Setores com maior valor agregado industrial, como calçados, máquinas e equipamentos, e segmentos químicos e têxteis, tendem a perder competitividade caso as tarifas se somem. Produtos como carne bovina e café aparecem com frequência entre as exceções citadas, mas a lista oficial ainda vai definir o impacto real por produto.
Para tentar reduzir os danos, o governo federal lançou o Plano Brasil Soberano 3, com R$ 18,5 bilhões em linhas de crédito destinadas a empresas exportadoras prejudicadas. A Confederação Nacional da Indústria (CNI) reforçou que o Brasil deve continuar negociando com os EUA, mantendo aberta também a possibilidade de acionar a Lei da Reciprocidade ou mecanismos da OMC.

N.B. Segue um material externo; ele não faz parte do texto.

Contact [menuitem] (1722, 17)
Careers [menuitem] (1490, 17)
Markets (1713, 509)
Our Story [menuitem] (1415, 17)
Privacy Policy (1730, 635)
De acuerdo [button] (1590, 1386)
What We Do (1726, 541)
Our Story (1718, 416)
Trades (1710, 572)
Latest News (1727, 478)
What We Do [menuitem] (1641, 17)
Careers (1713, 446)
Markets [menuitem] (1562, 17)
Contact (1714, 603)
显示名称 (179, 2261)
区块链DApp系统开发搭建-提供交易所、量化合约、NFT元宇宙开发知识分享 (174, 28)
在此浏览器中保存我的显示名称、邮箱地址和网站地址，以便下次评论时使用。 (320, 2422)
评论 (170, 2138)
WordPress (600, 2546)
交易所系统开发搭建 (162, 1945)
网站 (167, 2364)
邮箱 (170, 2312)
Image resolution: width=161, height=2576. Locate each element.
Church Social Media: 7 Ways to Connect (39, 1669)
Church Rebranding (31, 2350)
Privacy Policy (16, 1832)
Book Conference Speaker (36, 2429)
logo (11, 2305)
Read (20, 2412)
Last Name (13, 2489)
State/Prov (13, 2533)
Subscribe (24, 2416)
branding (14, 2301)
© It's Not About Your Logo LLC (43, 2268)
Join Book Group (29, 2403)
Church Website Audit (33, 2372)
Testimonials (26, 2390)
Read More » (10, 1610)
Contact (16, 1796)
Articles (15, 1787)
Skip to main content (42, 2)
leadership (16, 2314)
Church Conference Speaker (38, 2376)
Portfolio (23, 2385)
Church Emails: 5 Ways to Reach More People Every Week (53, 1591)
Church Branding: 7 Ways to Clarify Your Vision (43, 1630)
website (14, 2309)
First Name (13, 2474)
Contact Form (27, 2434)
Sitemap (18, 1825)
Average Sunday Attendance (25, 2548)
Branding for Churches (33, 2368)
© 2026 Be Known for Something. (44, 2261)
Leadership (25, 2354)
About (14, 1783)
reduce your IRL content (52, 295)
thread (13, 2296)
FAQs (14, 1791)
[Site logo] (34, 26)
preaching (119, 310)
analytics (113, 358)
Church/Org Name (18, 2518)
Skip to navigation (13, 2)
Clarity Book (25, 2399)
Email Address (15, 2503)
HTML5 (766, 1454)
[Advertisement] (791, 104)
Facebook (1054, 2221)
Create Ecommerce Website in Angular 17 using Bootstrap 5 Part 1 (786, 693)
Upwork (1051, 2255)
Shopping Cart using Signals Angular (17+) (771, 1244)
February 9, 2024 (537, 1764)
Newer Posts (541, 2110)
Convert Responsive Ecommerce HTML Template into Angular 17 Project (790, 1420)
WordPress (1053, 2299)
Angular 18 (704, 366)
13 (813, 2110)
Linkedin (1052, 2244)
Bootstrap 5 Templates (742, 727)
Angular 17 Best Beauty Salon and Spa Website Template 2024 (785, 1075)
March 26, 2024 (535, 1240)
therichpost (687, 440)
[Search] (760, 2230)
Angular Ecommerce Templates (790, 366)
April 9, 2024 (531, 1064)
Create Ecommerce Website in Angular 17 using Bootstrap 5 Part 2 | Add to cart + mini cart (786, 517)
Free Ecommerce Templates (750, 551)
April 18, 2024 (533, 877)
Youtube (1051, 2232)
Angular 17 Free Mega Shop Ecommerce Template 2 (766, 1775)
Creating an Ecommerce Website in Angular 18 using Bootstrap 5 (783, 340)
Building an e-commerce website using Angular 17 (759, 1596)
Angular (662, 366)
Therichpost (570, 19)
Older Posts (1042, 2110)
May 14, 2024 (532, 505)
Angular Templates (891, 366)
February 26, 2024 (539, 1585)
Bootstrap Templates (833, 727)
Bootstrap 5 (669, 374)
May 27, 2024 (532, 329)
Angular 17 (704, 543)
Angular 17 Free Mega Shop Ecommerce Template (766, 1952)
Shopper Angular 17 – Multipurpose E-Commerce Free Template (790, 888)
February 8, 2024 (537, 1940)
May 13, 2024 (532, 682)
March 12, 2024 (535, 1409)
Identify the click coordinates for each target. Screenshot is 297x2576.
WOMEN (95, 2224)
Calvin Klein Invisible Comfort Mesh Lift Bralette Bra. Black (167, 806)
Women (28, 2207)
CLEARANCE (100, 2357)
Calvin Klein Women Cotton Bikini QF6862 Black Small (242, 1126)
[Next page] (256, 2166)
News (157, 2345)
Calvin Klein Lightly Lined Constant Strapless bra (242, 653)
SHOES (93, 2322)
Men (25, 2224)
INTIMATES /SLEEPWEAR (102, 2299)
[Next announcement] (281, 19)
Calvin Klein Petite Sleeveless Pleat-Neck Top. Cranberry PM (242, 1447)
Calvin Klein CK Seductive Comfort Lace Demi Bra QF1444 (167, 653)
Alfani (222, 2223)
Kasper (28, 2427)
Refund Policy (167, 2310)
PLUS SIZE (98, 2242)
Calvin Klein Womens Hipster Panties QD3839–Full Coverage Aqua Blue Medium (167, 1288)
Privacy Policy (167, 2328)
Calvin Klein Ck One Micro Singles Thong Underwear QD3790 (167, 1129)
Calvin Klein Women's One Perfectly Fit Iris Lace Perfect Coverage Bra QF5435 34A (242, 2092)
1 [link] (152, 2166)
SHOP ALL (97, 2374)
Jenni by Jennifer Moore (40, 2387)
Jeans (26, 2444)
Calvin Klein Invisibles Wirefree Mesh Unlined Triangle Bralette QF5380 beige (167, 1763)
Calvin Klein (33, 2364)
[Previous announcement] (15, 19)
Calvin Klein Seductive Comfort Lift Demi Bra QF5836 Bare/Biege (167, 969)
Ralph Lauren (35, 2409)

O Espírito Santo tem participação relevante na pauta exportadora nacional, com destaque para café, rochas ornamentais (mármore e granito) e produtos siderúrgicos e de celulose. Uma sobretaxa cumulativa sobre manufaturados e possíveis desdobramentos em cadeias produtivas podem afetar empresas capixabas que exportam para o mercado americano, ainda que o impacto direto dependa da lista final de exceções tarifárias.